Recently, researchers from Northwestern Medicine and other institutes have found a better way to determine what high blood pressure treatment patients should use.
They found that a patient’s overall heart disease and stroke risk could provide more useful information to determine treatment and may help patients to better manage the health condition.
This strategy is more effective in preventing heart attacks and strokes than just using blood pressure levels alone.
Currently, clinical guidelines on the use of blood pressure drugs have been based primarily on a patient’s blood pressure levels.
But guidelines for cholesterol drugs and aspirin are made based on a multivariable heart disease risk assessment.
This assessment takes into account many factors, including age, sex, total cholesterol, HDL cholesterol (‘good’ cholesterol), systolic blood pressure and smoking to help determine heart disease treatment.
In this study, the researchers analyzed health data of more than 48,000 participants in 11 clinical trials.
They examined whether using heart attack risk assessment in making blood pressure treatment decisions could be better than using blood pressure numbers only.
They found that focusing only on the blood pressure number to determine treatment is not good enough.

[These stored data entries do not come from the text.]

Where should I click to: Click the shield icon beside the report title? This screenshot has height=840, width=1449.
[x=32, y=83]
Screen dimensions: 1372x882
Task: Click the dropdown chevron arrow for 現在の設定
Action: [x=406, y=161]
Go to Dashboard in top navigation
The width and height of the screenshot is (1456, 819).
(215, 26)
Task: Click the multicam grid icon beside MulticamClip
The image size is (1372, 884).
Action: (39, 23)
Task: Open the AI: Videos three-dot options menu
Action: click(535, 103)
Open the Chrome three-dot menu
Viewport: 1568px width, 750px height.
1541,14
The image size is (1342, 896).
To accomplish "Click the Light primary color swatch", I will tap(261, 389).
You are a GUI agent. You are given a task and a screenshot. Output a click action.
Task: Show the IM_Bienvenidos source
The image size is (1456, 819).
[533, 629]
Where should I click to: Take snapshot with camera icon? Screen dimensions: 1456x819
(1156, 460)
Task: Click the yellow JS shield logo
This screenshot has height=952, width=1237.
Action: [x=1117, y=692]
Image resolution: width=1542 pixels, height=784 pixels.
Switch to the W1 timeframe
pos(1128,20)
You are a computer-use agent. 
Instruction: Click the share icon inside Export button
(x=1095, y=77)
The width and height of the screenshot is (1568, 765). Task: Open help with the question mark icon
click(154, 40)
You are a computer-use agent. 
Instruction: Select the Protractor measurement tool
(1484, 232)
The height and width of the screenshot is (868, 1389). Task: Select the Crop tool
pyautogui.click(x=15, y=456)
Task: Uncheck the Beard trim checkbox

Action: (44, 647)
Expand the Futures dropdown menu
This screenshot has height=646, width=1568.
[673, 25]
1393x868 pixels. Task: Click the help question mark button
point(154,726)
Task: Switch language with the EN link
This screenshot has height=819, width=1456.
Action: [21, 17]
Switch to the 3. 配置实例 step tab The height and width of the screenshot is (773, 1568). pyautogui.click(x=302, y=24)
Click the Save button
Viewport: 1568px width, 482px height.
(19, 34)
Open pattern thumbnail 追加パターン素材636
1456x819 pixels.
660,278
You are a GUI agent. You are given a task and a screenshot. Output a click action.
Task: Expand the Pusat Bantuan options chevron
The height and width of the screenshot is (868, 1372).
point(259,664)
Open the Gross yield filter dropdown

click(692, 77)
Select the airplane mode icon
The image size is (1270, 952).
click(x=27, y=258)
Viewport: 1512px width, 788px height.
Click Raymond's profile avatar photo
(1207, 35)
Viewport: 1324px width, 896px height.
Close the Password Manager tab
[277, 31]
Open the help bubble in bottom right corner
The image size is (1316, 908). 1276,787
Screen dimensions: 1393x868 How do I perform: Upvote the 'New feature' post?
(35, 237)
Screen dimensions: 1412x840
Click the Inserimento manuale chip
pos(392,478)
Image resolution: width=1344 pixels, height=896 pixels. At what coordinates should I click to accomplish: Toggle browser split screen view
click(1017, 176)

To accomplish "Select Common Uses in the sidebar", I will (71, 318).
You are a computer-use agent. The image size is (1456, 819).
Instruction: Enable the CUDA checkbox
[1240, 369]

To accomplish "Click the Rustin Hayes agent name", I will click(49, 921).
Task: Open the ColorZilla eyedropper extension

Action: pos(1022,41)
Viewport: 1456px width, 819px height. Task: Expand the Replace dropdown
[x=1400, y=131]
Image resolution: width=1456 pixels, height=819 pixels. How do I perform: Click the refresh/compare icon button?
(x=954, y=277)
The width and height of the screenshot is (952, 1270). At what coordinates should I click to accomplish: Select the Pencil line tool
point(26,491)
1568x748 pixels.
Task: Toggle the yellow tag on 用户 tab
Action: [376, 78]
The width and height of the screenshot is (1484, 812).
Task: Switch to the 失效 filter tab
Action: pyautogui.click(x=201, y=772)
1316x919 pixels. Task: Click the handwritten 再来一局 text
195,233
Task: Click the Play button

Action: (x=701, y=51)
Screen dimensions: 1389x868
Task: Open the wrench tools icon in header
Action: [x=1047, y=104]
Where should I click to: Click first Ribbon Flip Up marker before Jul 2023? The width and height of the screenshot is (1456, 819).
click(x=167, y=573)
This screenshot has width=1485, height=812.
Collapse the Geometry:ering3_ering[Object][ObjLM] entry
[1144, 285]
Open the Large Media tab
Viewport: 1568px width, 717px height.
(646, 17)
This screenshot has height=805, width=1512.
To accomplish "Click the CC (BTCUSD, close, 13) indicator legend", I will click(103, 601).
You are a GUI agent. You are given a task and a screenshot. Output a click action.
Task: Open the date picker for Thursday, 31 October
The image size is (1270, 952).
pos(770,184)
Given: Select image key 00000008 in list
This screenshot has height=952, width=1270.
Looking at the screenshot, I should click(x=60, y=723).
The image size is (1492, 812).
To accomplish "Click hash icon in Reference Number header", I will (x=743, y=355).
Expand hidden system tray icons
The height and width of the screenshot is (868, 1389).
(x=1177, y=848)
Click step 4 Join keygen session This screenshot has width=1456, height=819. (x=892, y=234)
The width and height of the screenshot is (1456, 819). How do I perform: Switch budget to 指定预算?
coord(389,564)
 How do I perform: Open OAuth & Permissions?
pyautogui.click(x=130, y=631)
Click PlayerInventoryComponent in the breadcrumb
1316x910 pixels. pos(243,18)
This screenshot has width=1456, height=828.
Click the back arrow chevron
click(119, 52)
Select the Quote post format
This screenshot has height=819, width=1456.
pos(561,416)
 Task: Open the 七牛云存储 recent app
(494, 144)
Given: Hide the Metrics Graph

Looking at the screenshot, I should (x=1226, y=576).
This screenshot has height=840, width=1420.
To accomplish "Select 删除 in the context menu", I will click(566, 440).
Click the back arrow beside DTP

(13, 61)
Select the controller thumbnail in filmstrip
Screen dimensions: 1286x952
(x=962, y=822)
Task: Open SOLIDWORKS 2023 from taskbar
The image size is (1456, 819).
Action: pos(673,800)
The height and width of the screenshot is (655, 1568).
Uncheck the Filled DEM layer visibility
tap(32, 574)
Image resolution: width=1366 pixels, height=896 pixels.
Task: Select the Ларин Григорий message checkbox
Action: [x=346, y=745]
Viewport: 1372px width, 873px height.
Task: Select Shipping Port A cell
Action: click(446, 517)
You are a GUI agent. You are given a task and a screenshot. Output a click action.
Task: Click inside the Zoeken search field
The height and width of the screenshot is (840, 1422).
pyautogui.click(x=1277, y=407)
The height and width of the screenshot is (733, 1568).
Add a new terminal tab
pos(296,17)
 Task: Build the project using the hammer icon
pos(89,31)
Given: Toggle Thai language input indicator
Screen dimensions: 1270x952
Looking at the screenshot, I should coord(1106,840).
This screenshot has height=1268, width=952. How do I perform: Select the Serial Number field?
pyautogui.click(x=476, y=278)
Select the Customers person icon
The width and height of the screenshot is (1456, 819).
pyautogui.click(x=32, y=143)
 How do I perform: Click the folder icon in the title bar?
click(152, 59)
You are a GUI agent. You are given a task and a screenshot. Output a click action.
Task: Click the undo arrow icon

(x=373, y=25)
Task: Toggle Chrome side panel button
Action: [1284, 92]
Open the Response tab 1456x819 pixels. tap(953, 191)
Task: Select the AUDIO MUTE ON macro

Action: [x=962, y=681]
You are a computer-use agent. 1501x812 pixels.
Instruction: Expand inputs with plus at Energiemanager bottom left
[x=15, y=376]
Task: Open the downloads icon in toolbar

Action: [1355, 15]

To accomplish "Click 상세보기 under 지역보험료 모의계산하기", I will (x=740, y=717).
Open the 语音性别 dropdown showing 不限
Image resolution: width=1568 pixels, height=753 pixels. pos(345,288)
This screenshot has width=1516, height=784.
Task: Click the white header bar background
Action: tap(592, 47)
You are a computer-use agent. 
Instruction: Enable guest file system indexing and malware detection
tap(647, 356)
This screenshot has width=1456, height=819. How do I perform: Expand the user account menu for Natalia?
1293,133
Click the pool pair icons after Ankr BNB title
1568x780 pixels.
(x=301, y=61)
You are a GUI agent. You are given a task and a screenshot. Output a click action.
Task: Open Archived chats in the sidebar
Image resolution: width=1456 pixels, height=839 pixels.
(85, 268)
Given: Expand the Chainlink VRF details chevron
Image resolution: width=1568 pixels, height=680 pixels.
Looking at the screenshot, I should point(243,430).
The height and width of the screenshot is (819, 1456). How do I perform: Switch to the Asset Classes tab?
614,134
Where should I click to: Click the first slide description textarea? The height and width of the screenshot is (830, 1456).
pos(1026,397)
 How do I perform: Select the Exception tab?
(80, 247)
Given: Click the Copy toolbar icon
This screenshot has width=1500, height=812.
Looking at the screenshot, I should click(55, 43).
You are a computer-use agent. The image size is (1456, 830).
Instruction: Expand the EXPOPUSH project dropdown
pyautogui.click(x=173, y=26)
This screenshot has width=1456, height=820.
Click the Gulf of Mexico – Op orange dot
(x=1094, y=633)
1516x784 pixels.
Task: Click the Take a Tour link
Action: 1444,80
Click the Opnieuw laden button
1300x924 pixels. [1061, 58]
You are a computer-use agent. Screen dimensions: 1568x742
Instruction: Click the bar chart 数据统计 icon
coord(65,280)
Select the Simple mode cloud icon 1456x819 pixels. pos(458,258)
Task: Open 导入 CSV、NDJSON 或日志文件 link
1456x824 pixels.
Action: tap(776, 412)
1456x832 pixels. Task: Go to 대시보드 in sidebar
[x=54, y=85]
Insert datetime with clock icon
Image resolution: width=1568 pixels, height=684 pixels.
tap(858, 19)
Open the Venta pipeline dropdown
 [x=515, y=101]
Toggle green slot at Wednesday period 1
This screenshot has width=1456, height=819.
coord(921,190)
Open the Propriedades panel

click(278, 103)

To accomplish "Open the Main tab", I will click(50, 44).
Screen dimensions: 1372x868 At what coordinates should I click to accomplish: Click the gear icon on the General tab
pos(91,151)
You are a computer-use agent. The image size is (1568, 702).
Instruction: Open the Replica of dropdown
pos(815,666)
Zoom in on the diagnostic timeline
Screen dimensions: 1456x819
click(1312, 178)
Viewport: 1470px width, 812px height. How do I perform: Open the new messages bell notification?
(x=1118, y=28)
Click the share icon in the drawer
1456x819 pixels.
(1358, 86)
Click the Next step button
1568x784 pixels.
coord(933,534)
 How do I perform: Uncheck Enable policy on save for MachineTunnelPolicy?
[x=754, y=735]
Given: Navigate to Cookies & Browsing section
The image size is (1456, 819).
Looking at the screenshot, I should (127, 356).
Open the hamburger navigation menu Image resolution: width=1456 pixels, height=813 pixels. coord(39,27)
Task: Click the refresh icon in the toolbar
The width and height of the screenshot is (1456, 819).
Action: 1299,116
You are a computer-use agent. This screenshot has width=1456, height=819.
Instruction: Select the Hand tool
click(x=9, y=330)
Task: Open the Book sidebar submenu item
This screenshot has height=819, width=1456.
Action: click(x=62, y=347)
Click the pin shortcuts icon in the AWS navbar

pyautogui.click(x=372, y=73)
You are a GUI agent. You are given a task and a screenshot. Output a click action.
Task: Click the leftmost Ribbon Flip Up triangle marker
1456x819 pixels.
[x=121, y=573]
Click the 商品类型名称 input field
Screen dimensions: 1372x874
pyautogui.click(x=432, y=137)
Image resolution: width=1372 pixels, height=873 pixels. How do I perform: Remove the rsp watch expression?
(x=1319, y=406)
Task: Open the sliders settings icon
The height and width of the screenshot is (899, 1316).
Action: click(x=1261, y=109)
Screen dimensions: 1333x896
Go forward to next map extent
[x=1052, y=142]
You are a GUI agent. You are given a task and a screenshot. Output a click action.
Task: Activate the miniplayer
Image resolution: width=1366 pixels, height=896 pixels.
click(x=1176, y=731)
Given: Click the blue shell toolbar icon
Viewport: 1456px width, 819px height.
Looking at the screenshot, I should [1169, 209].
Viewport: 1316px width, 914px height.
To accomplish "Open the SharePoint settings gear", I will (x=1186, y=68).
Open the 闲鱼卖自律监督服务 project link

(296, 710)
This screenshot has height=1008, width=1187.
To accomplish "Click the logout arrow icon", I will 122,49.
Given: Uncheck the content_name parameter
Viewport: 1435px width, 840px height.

In contrast, a treatment strategy based on predicted five-year heart disease risk could prevent more health conditions, including stroke, coronary heart disease, heart failure, and death.
They suggest that doctors need to think about the whole patient and the context of their other risk factors.
Future work needs to confirm the finding.
The study is published in the journal PLOS Medicine. The lead author of the study is Kunal Karmali, a cardiologist.